Book Review: Big Little Lies by Liane Moriarty

It all starts with kindergarten orientation. Madeline has been through it before and is ready for all the politics that go along with a group of moms who all think their kids are special. Celeste is frazzled and anxious about her very active twin boys starting kindergarten. And Jane, a young single mother who just moved to town, is worried that her son won't fit in with the other kids. These three women are all brought together because of their children, but there's a lot more to each of their stories.

Big Little Lies by Liane Moriarty is a novel about friendship, marriage, motherhood and all the little lies we tell each other every day. We get to see inside each of the three women's lives, the good, the bad and the ugly. Jane is sad and overly worried about her son, Ziggy. She has moved often and never feels comfortable enough to settle down. Madeline and Celeste befriend her and try to understand more about her past and her fears.

Madeline is dealing with a teenaged daughter who seems to like her stepmother more than her own mother. And she has to face that stepmother and her ex-husband far too often since their younger daughter is in the same kindergarten class as Madeline's daughter with her second husband. Meanwhile, Celeste, who everyone thinks is perfect, is trying to cover up her serious marital problems.
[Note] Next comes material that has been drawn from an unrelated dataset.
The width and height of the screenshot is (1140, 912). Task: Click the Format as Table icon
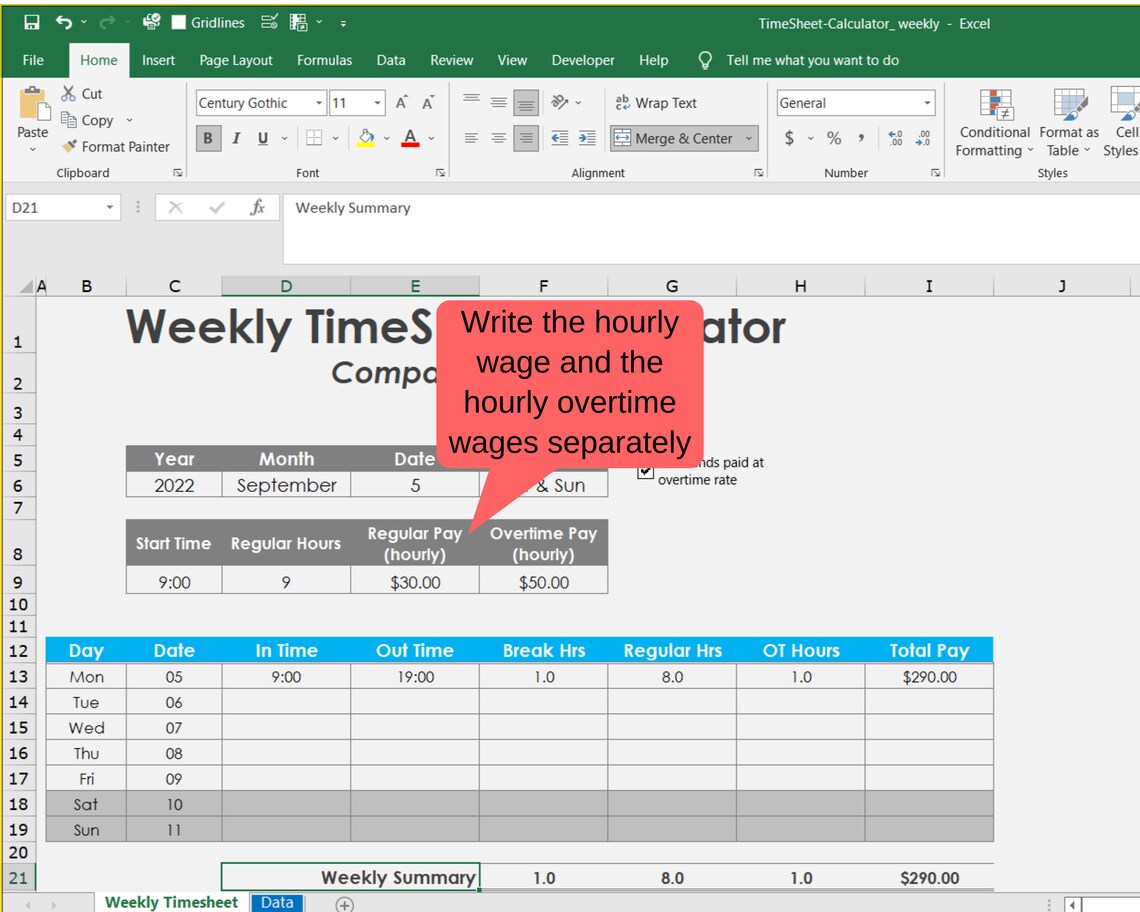click(1068, 125)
I loved Big Little Lies, perhaps because it hasn't been long since I was a kindergarten mom. But it's also because of the characters and the way Moriarty writes. I've really enjoyed everything I've read of hers. She has a knack for creating characters who are realistic. No one is perfect; no one is completely flawed. The characters interact naturally with one another, and the storyline is engaging but not outrageous.

If you're looking for a suspenseful contemporary novel about family and friendship, I highly recommend Big Little Lies.

My Rating: 5/5

Readers guide for Big Little Lies

This review was written based on a copy of Big Little Lies that I purchased.